GitHub Copilot Workspace moved from beta to general availability, gaining multi-repository operations and a new autonomous Site Reliability Engineering agent. Word, Excel, and PowerPoint in Office 365 now run agents by default, capable of executing background tasks across SharePoint.

On the hardware side, the Surface RTX Spark Dev Box delivers 1 petaflop of AI compute and 128 GB unified memory, aimed at local AI development without cloud dependency.

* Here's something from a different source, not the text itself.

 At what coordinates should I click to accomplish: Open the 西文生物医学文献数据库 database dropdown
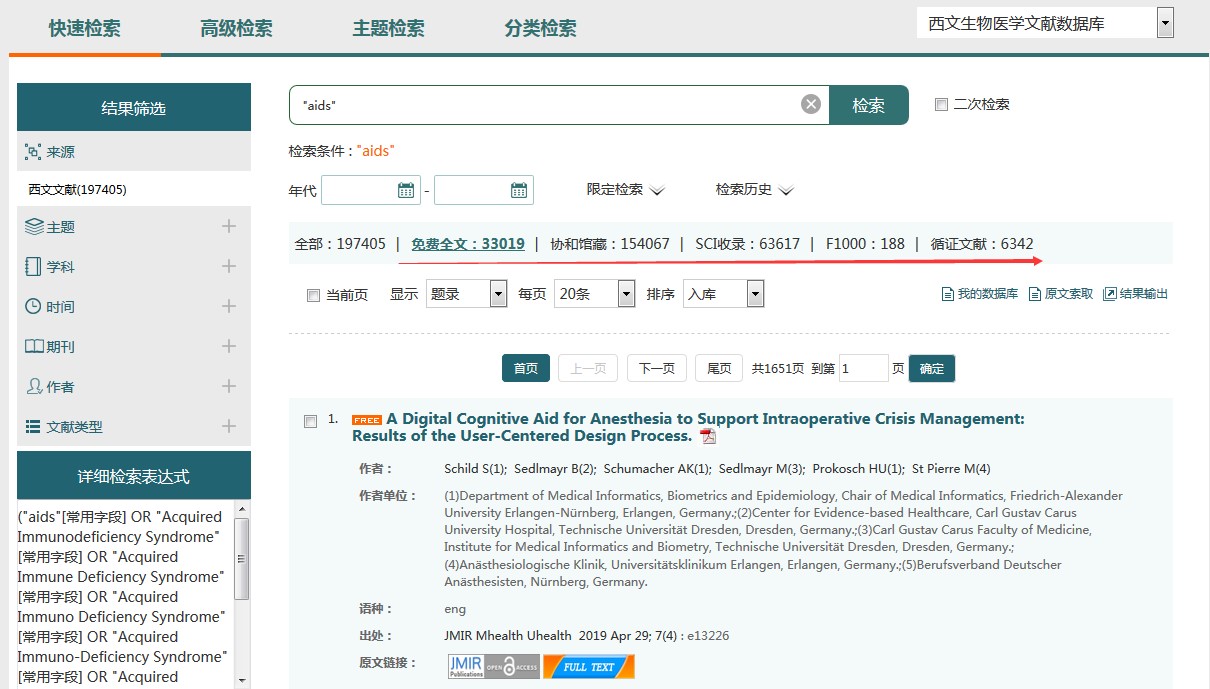click(1165, 23)
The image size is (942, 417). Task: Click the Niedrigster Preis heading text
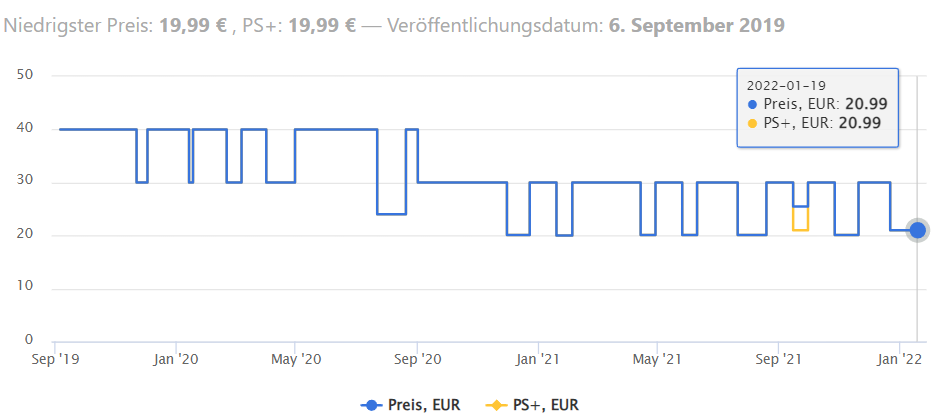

$9.69 Billion DoD Contract

The Department of Defense announced a $9.69 billion enterprise software contract with Microsoft today, covering Microsoft 365, Azure, and AI Copilot services. The deal is expected to save $422 million compared to previous fragmented vendor arrangements.

The contract puts a dollar figure on Microsoft’s penetration depth in government AI. AWS and Google Cloud are competing in the same space; the gap comes down to which platform got AI Copilot functionality into compliance-approved frameworks first.

What the Build 2026 Lineup Signals

The MAI models, Project Polaris, and the Maia 200 rollout all point in the same direction: Microsoft is building out the AI supply chain it controls. For the Vibe Coding competitive landscape, GitHub Copilot’s 80 million users now sit behind a vertically integrated stack rather than a reseller arrangement.

Whether MAI-Thinking-1’s blind-test claims hold up under independent evaluation, and how developers actually receive the Polaris transition in August, will be the real-world validation to watch in the second half of the year.